RECORDS TO PROCESS:
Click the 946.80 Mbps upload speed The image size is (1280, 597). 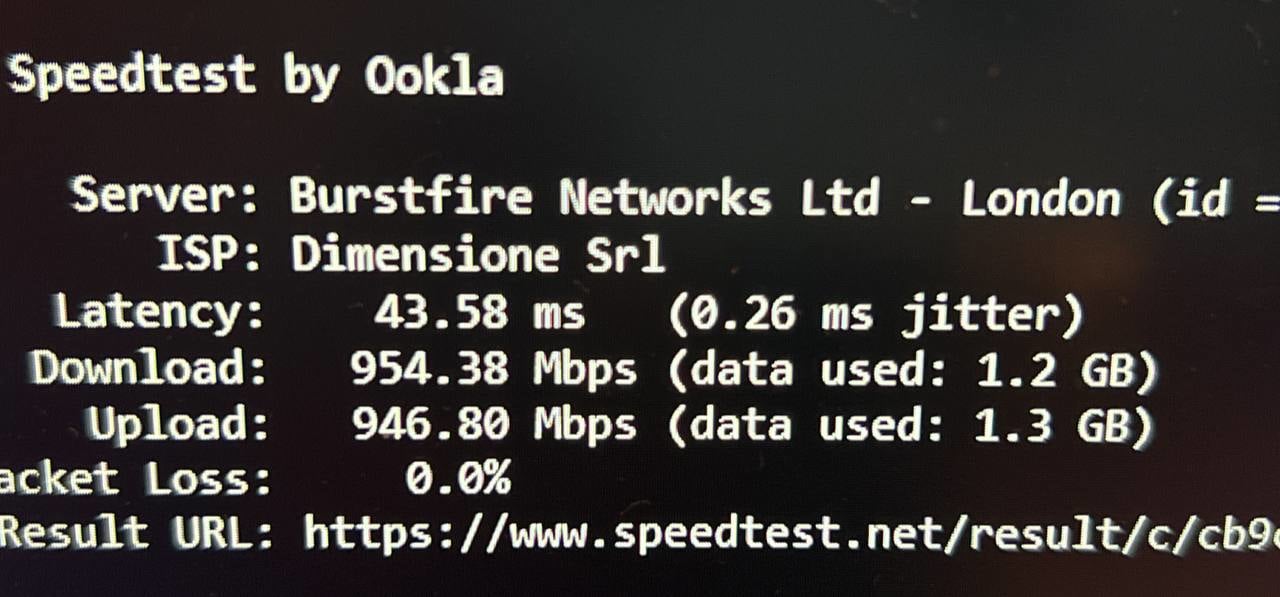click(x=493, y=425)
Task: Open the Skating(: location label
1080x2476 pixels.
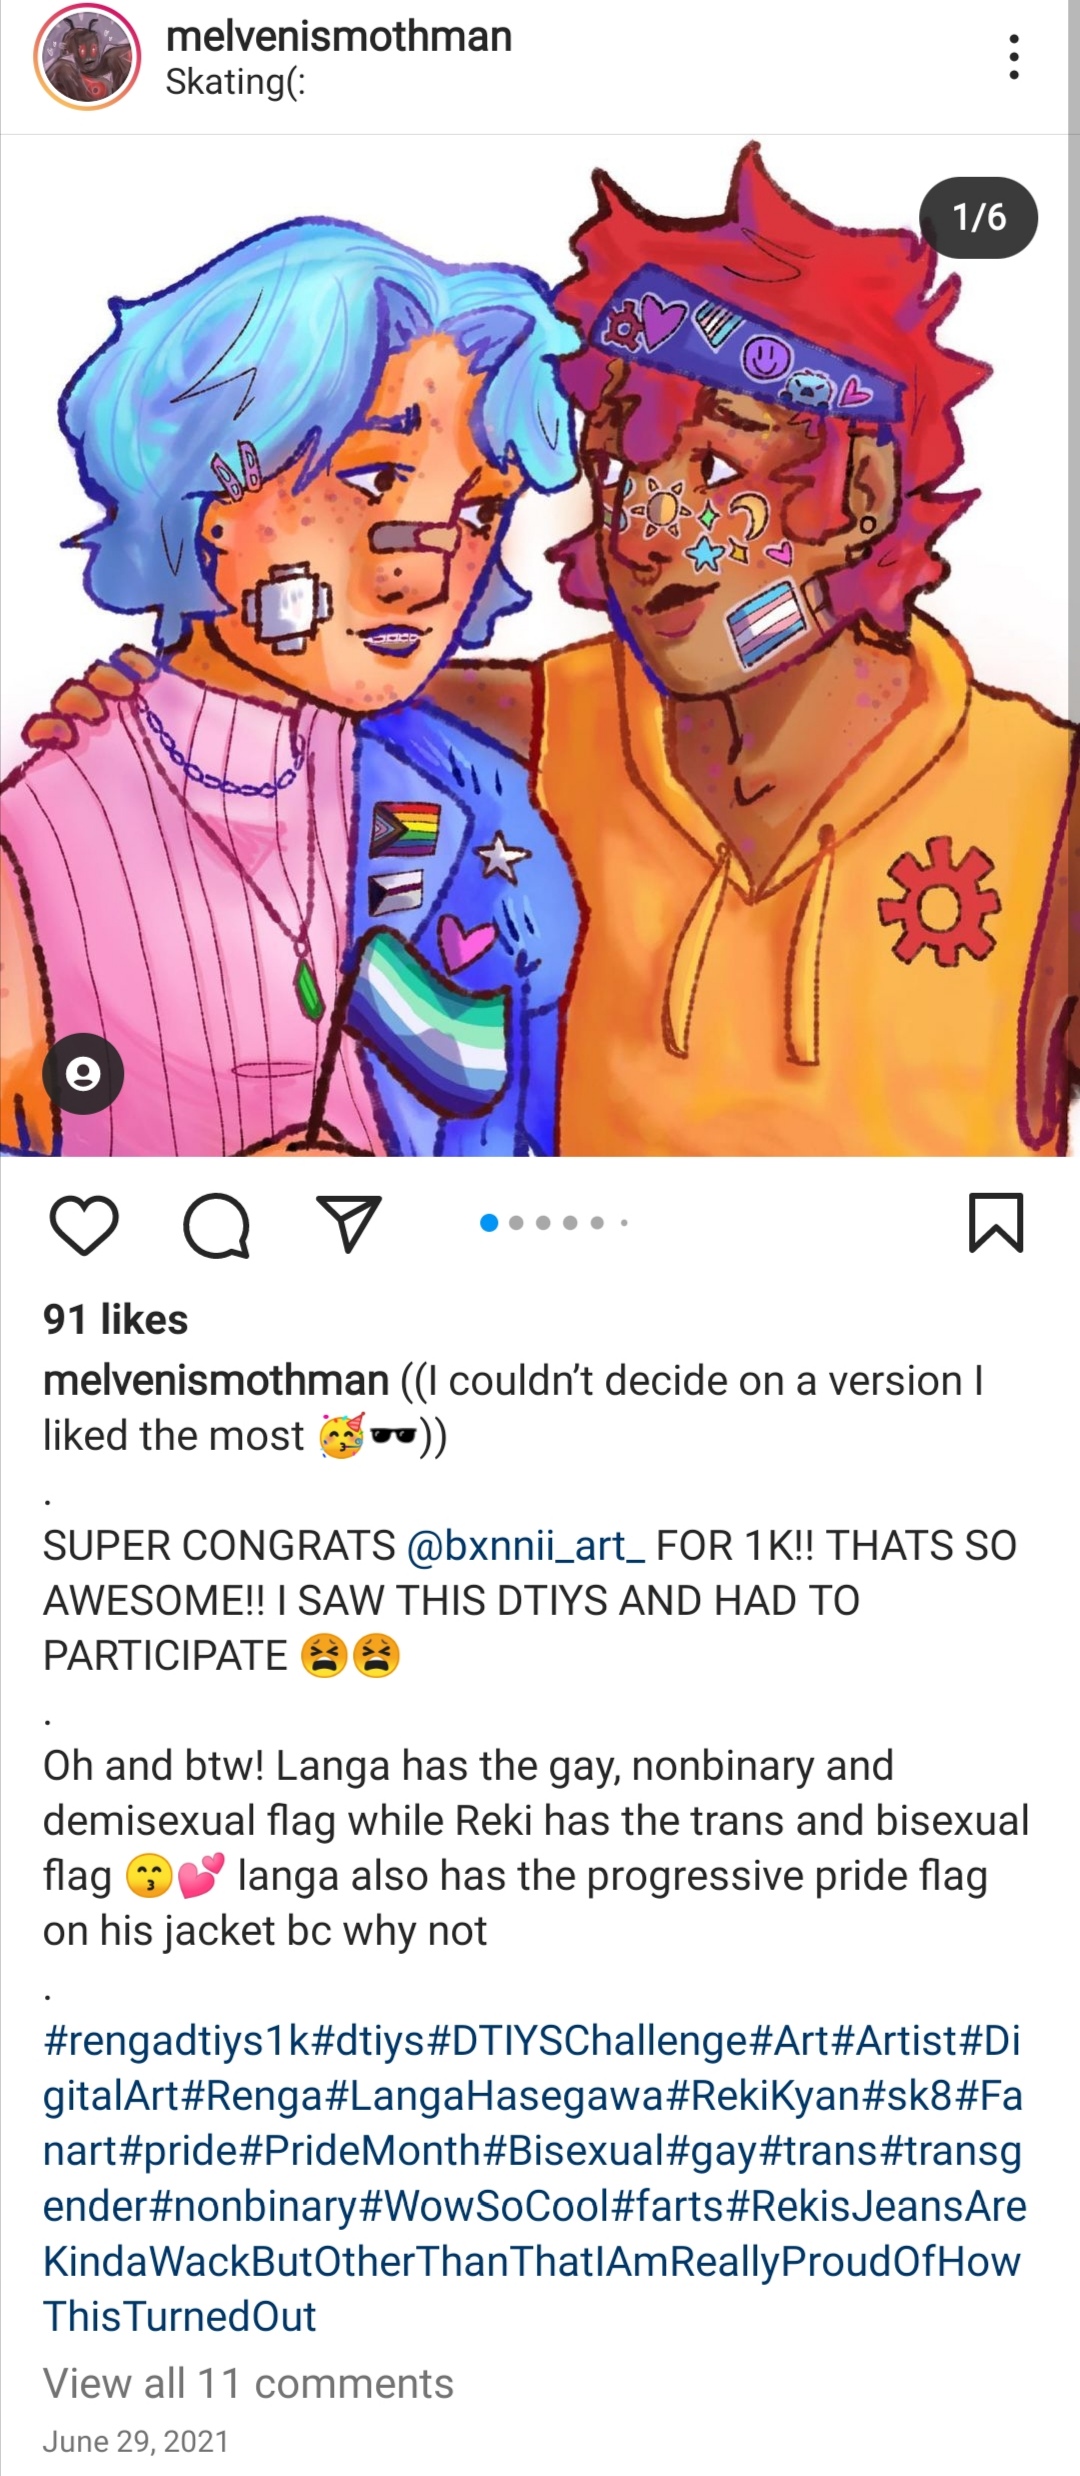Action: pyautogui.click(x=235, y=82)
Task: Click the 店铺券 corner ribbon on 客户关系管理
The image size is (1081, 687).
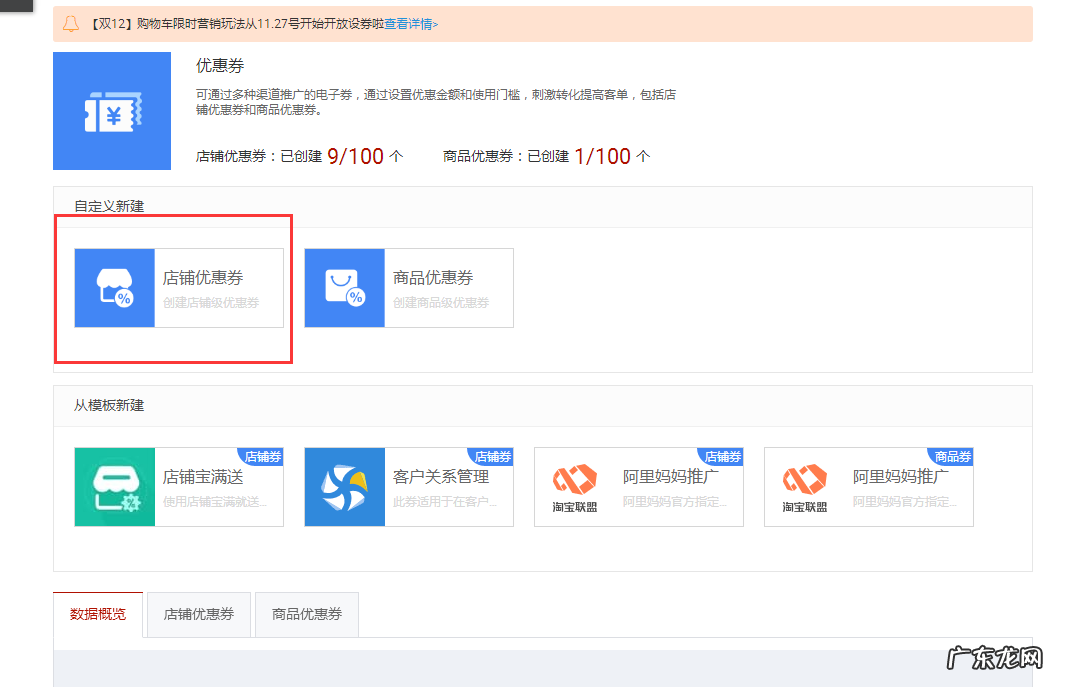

--

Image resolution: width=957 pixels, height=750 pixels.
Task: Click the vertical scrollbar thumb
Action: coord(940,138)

TASK ITEM:
Would you retype the lines above from the one with "Task: Click the 店铺券 corner ribbon on 客户关系管理" down to the one with "The image size is (1081, 687).", word for word, both ends included and no other lines?

SOLUTION TO THE EXERCISE:
Task: Click the 店铺券 corner ribbon on 客户关系管理
The image size is (1081, 687).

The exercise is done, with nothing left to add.